5 Replies Latest reply on Jul 18, 2016 1:07 AM by Simon Runc

    SQL Extract Management

    William Bohn

      Hi Everyone,

       

      I have been having some difficulty with the best practices of data source management and am hoping someone has some ideas for me to improve the process.

       

      Background: I have a desktop license and am connecting to our cloud data through a Microsoft SQL Server query and want to have my data sourced on Tableau Online's server. I have been able to successfully create and publish a live connection, but am having issues with latency associated with the live connection. My data set is extremely large, with roughly 120k lines of data x 50 or so columns per day over the last three years. My goal is to create an extract that refreshes once a day (at night) and only updates incrementally to help minimize the resource impact.

       

      Problem: Creating the extract within Tableau is impossibly time consuming with my computer's resources - I ran an extract beginning January 1st, 2016 through yesterday and it took a couple hours.
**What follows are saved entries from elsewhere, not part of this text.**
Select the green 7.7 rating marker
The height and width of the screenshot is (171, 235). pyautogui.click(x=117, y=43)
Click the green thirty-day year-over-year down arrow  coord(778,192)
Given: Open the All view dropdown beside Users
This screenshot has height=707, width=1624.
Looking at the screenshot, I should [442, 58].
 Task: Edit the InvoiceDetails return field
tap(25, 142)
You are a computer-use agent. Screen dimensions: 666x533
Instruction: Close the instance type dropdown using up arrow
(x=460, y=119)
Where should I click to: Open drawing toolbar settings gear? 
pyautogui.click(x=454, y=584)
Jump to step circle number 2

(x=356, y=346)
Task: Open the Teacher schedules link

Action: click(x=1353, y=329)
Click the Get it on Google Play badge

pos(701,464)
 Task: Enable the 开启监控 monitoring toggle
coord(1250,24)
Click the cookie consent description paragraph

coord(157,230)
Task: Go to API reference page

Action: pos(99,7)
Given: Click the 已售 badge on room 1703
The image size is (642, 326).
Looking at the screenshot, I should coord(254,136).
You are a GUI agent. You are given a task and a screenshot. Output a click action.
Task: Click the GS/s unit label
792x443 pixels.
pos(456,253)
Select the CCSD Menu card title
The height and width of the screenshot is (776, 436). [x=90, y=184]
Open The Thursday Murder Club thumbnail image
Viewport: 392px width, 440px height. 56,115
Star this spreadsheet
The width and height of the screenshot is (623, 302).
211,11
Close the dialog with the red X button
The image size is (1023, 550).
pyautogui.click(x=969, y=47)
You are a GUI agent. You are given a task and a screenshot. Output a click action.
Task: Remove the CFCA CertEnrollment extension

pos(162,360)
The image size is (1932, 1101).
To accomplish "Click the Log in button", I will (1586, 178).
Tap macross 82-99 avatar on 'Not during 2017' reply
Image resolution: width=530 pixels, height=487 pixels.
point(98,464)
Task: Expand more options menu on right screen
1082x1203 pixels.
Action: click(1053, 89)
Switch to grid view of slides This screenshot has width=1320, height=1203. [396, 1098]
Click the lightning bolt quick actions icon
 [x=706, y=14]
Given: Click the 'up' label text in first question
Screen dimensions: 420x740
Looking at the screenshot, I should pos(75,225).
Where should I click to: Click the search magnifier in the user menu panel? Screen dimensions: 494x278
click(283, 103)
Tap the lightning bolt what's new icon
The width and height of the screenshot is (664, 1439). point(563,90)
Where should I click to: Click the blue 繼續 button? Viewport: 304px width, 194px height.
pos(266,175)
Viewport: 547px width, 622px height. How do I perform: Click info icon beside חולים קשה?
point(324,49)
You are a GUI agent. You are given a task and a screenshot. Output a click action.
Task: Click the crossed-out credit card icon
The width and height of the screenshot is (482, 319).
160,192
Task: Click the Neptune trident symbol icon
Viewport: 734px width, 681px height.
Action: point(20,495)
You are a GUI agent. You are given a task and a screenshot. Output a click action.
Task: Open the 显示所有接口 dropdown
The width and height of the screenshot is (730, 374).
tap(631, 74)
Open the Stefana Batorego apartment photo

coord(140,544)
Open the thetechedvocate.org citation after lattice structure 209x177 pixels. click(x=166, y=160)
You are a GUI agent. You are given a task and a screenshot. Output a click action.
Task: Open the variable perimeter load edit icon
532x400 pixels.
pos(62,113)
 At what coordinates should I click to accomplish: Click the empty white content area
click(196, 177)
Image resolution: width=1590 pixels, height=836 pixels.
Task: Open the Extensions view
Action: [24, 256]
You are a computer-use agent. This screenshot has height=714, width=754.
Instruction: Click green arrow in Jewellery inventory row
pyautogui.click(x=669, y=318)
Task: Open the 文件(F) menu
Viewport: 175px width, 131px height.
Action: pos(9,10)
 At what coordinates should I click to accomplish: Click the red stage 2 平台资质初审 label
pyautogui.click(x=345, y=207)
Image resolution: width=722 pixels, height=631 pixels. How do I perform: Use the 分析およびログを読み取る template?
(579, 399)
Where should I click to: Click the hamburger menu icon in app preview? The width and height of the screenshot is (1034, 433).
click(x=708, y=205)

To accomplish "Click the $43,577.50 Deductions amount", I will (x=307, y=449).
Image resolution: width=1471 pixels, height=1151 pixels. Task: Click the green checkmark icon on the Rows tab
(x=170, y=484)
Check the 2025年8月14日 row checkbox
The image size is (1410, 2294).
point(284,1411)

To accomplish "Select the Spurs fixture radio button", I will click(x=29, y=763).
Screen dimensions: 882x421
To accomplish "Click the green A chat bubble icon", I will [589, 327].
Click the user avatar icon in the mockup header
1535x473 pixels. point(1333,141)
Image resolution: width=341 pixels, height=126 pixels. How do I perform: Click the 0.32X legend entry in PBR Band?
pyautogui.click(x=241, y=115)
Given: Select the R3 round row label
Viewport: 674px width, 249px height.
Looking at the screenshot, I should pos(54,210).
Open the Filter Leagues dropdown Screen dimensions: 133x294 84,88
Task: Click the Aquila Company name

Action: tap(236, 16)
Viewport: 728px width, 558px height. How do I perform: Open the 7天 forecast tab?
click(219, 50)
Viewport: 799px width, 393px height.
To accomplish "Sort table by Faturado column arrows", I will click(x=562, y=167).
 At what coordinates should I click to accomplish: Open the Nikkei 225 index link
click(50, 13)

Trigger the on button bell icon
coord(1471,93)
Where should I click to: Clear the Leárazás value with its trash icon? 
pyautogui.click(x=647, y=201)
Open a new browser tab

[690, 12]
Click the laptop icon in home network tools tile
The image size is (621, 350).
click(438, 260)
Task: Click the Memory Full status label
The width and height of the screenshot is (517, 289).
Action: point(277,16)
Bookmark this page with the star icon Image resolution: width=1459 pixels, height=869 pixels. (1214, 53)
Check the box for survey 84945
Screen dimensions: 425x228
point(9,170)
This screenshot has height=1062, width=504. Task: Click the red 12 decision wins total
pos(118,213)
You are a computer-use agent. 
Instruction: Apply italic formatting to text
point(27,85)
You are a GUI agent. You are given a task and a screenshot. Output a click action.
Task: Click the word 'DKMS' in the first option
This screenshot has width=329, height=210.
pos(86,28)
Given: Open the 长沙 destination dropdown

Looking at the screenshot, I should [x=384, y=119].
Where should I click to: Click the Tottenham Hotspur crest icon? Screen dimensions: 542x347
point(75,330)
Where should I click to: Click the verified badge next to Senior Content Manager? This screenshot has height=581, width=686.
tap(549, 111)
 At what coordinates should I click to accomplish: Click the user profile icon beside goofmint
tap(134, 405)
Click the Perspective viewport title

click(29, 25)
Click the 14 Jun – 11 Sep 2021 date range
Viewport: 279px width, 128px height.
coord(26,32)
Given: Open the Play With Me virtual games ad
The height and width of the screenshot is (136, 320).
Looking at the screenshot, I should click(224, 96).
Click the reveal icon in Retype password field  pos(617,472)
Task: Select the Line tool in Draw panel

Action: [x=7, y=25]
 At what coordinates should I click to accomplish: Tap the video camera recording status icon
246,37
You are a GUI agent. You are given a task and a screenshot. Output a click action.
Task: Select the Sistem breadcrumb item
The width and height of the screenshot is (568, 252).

To add insult to injury, I was unable to get the extract uploaded to Tableau Online because I timed out after 2 hours due to the file size. I tested other extracts with less data and successfully was able to get the extract published and refreshed to the current date - my big question here is how can I backfill the data? I assume there is no way to get around having to create the extract on my computer... My goal would be to create a smaller extract (say the past week), upload that to Tableau's Server and then run a full refresh on the server to fill in dates going back to 1/1/14. Once that is established, I'm pretty confident I can setup the refresh to append the data set every night with the new data. I'm just getting hungup on how to get the historical data into the extract...

       

      Thank you in advance!

       

      -Will